Abstract
Purpose:
To compare clinical and laboratory findings of ocular syphilis between HIV positive and negative patients.
Methods:
Medical records of patients diagnosed with ocular syphilis with serologic confirmation from 2008 to 2014 were retrospectively reviewed.
Results:
Sixteen consecutive patients (10 HIV-positive vs 6 HIV-negative) with 29 eyes were included. All patients were male and the mean age of onset was 43 (mean 42.65 ± 13.13). Regardless of HIV status, ocular findings of ocular syphilis were variable including anterior uveitis (4 eyes), posterior uveitis (8 eyes), panuveitis (13 eyes), isolated papillitis (4 eyes) and CN III and VII palsy (1 eye).

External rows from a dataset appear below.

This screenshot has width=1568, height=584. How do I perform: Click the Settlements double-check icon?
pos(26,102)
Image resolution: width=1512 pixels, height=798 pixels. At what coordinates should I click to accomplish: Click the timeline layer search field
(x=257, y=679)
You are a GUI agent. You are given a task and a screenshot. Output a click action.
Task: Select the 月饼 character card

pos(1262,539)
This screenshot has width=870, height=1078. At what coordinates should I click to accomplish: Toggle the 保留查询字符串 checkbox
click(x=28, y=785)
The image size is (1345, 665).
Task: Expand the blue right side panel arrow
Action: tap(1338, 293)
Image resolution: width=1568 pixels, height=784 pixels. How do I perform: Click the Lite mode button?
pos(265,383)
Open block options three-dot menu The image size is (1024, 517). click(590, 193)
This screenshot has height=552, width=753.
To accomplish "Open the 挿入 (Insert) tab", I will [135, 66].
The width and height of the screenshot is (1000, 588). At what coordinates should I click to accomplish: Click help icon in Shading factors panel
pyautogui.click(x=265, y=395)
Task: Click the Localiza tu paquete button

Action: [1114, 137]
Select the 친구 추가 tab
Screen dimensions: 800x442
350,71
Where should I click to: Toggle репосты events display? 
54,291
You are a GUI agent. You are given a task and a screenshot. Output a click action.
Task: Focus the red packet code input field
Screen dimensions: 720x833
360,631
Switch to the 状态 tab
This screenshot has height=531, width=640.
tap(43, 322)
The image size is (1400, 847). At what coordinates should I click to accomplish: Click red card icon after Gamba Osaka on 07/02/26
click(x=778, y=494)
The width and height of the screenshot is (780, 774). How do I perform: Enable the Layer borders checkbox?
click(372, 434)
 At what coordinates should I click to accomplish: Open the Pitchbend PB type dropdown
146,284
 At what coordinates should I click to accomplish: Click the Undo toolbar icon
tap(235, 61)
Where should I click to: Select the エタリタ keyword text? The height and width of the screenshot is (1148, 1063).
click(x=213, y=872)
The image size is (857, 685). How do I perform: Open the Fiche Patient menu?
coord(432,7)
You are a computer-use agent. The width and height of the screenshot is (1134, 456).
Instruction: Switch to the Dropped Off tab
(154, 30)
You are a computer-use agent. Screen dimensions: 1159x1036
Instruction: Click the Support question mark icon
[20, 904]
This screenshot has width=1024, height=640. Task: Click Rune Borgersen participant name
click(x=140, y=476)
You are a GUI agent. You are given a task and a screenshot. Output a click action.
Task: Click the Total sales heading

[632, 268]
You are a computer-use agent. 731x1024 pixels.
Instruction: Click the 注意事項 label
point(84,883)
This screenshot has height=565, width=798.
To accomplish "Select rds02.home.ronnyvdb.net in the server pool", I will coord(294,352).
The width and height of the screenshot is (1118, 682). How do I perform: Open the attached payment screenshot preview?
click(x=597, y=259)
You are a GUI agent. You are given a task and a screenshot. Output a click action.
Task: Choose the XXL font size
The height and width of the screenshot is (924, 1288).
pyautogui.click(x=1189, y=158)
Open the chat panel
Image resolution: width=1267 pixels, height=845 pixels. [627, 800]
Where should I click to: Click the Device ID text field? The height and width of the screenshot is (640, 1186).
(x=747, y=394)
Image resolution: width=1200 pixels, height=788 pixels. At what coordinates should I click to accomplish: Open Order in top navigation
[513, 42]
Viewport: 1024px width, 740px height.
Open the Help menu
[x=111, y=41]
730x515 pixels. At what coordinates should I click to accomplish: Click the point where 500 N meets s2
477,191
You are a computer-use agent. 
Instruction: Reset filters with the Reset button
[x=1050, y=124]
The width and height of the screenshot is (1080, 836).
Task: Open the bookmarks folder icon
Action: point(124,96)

However, panuveitis was the most common feature (12/18 eyes, 67%) in HIV-positive patients whereas posterior uveitis was the predominant feature (6/11 eyes, 55%) in HIV-negative patients. Significantly higher serum rapid plasma reagin (RPR) titers were found in HIV-positive patients (range 1:64-1:16,348 in HIV-positive vs 1:2-1.8 except 1 patient with 1:2,048 in HIV-negative, p = 0.019). A higher proportion of HIV-positive patients tested positive for cerebrospinal fluid fluorescent treponemal antibody absorbed (CSF FTA-ABS) or venereal disease research laboratory (VDRL) than HIV-negative patients (70% in HIV-positive vs 16% in HIV-negative). CD4 cell count in HIV-positive patients at onset was typically ranged from 127 to 535 (mean 237 ± 142). These patients responded to 10-14 days of intravenous penicillin with relatively good visual outcome.
Conclusions:
HIV status in patients with syphilis plays a role in ocular manifestations, primarily presenting with pan uveitis associated with positive CSF FTA-ABS or VDRL and high serum RPR titers compared to non-HIV syphilis. These findings indicate that HIV positive individuals with ocular manifestations of syphilis should be treated for neuro-syphilis.